Mothers burn-out is no joke.
As a parenting coach, I see it all the time. Many of the women that I work with – once vibrant excited beings, come to me exhausted, lacking confidence and motivation.
Burn-out, a term coined in the 1970s by the American psychologist Herbert Freudenberger, is when there are consequences to being under extreme pressure. Typically it can be exhaustion, overwhelm and inability to cope. It used to be reserved for people in “helping professions”, but can now apply to others too – including busy parents. Mothers get hit big time with burn-out as they are the ultimate “giver” – it doesn’t get much more “helping profession” than this – except they don’t get paid, and oftentimes even valued for the hard work they do, which is never ceasing.
The demands and high standards set for motherhood are impossible to live up to. Throw in some comparison on social media where people are posting pictures of how “right” they’re getting it, and it can often send moms into a shame spiral, leading them to try even harder, or give even more. Mother’s guilt is a real-life voice inside your head, and it judges every move that you make. It isn’t satisfied if you go out to work, and it isn’t satisfied if you stay home to raise the kids. It feels like you just can’t win.

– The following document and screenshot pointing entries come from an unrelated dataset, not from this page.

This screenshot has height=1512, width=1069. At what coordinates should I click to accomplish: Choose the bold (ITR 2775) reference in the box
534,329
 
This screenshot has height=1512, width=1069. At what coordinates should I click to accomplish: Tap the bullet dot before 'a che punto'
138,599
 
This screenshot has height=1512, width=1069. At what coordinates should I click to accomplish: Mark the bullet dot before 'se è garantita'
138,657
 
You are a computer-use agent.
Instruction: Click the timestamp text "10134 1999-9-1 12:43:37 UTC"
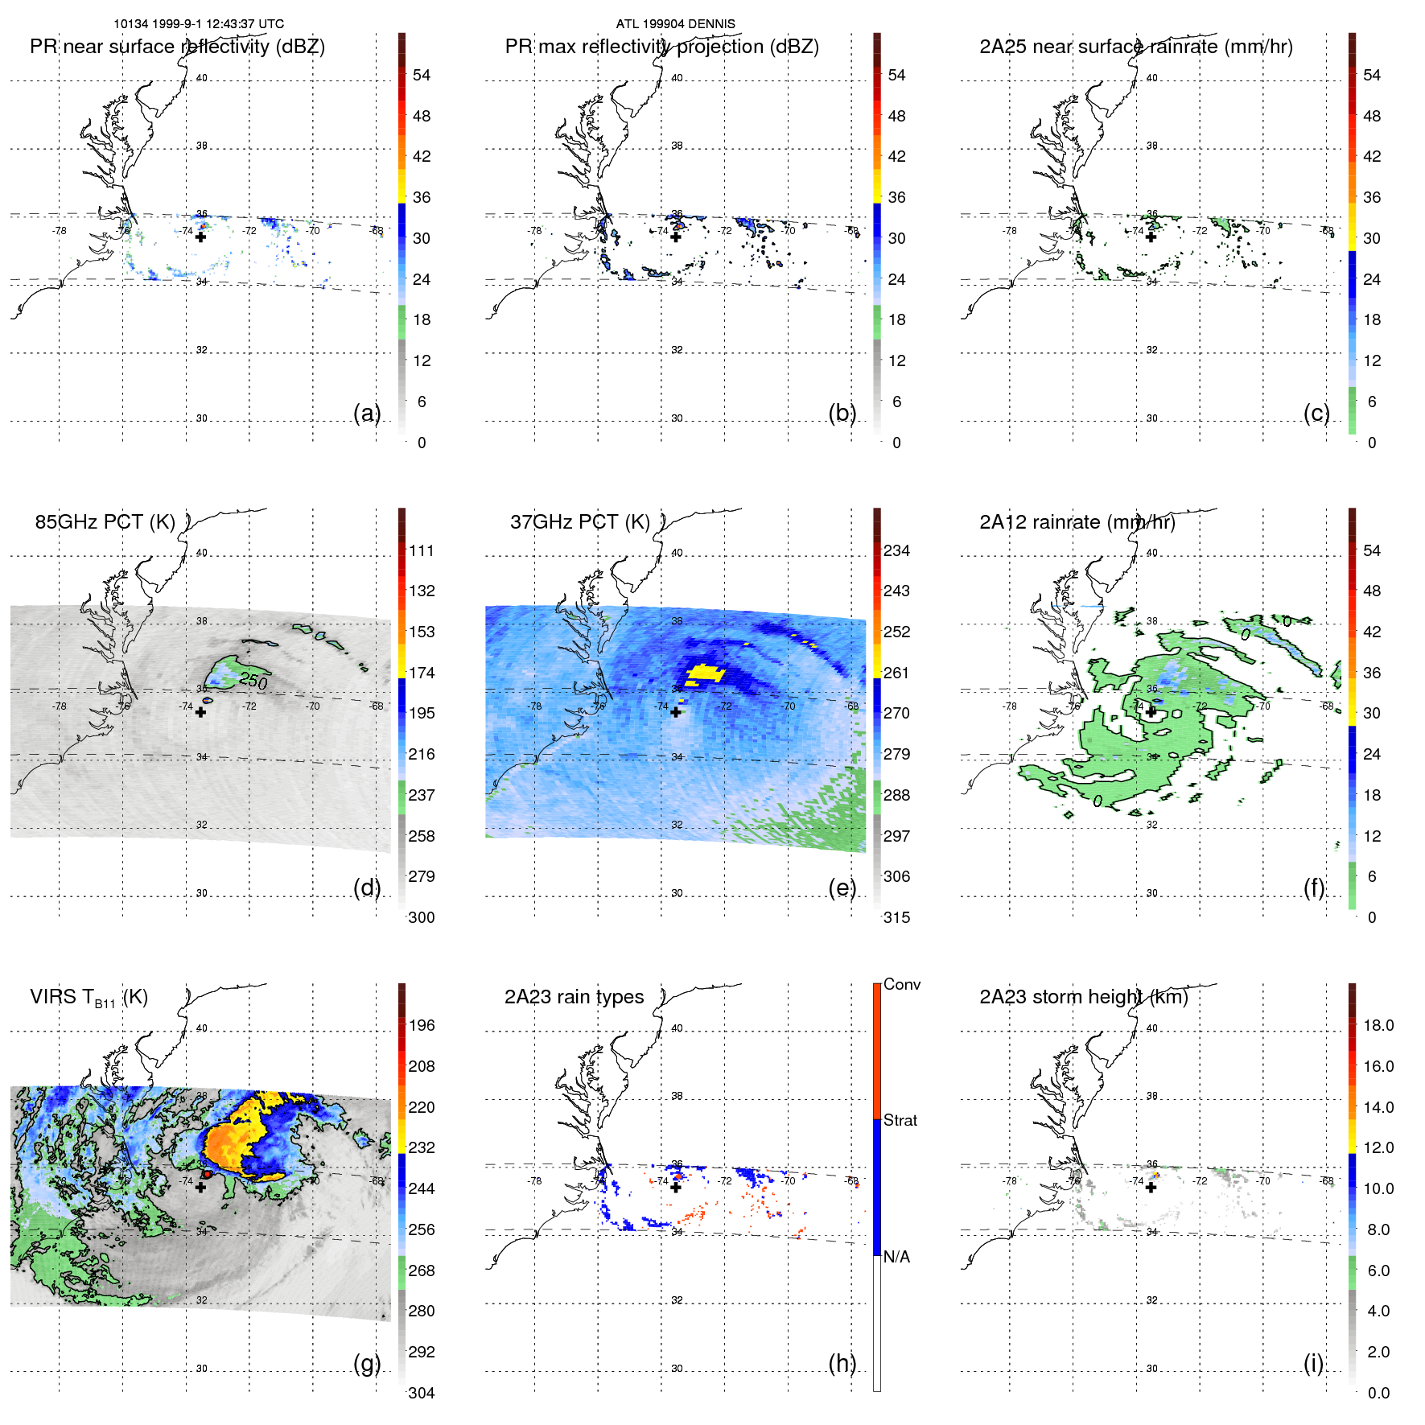tap(199, 24)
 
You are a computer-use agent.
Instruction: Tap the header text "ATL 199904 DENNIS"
tap(675, 24)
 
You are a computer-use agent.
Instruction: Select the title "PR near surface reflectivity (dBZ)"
tap(177, 47)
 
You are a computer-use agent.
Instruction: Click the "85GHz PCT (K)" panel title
tap(105, 522)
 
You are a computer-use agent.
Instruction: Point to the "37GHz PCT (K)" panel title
tap(579, 522)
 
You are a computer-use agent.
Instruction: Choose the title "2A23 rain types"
tap(574, 997)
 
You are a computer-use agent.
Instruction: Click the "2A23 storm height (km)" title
tap(1083, 997)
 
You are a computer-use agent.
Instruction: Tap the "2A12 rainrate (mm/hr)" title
tap(1077, 522)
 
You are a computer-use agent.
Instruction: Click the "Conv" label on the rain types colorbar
tap(901, 984)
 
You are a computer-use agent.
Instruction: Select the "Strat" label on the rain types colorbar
tap(900, 1120)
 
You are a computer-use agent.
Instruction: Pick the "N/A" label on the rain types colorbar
tap(896, 1257)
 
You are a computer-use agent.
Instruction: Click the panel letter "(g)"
tap(366, 1363)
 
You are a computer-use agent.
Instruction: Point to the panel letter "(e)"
tap(842, 888)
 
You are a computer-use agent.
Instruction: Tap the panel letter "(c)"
tap(1316, 413)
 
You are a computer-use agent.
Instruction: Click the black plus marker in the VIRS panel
tap(200, 1187)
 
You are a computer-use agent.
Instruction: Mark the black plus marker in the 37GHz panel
tap(676, 712)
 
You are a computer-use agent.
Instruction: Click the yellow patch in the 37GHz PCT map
tap(705, 673)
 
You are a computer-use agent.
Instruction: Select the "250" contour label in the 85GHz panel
tap(253, 681)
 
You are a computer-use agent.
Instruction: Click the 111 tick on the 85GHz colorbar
tap(421, 550)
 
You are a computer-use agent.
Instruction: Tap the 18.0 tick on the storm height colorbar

Juggling the endless demands of motherhood is super hard, but I am here to relieve some of your burden and give you some tips that can help.
Firstly, there is a big difference between stress and stressors.
Stressors are the things stressing you out. Stress is the emotional and physical reaction you have in response to the stressor. You may not be able to change the stressor, but you can deal with the stress while the stressor is ongoing – and that my friend is GREAT news.
The human body was built to deal with acute stressors – like predators appearing out of nowhere to eat us. We were designed to drop everything and focus on nothing but survival in that moment. That means super charging our muscles so that they can run and we can flee, that means being instantly pumped full of adrenalin and other wonderful hormones that can help us get out of this situation alive. In those moments of stress and problem-solving, our bodies were also designed to switch off unnecessary things like learning, sex-drive, and immune function.
We, as humans, are amazing. We are survivors.
The thing is, nowadays the stressors in our lives aren’t lions chasing us. They are chronic ongoing stressors, like deadlines, road-rage, snarky neighbours, to-do lists, and feeling like there’s not enough hours in the day for all our tasks.
If our body is in survival mode or fight-flight-freeze mode for too long we start to feel the consequences. It starts to affect our mood, our sex-drive, our immunity.
Why am I telling you all this?
Because we can’t always change the stressors – but we can change how our body feels about them.
Easy steps you can do to change your body state quickly are tensing all your muscles for 10 seconds and then releasing. Do this a couple of times in a row and it can help release some of the tightness you’re feeling and sending your brain a message that the threat is gone, your body is allowed to relax now.
Physical movement is also great way to do this – so whether you’re into dance, karate, circuit training, running or yoga…using your body can help deal with stress.
Once some of that body tension is out, breathing exercises can really benefit you too. Again, changing your breathing can demonstrate to your body that you are safe and there’s no need to keep pumping stress-hormones.
Also, in order to prevent yourself from even getting to the point of burn-out, self-care is necessary.
I can almost feel you rolling your eyes right now. Who has time for self-care? When we are as busy as we are, there’s no time for anything but the bare necessities. When you’re running from task to task, appointment to appointment, who has time for a massage or a bubble bath?
The truth is self-care isn’t all about bubble baths and pedicures.
Self-care is creating a life that you don’t need to escape from.
It’s saying no to certain things so that you don’t overload yourself, and learning to prioritise your time differently. It’s looking after yourself and realising that relaxation is as important as breathing to your physical health. It is showing your body that there is no threat or predator so it’s safe for you to relax and switch back into learning and optimal immune function mode. Otherwise our health suffers, and if we burn out we are no good to anyone else. Better to look after yourself early mama, before it’s too late and you can’t function at all. You’ve got to fill your own cup so that you can better pour and give to others. Running on empty doesn’t help you or anyone else. Also, by looking after yourself you are teaching your children a valuable skill – how to listen to what their bodies are telling them they need. They learn by our role-modelling.
It’s learning to tune into how you’re feeling inside. When you are exhausted, that is not the time to volunteer to be the one to bake 140 cupcakes for the school bake sale or the one sewing costumes for the school play. Cut back on your tasks for the week when you feel yourself getting over-tired.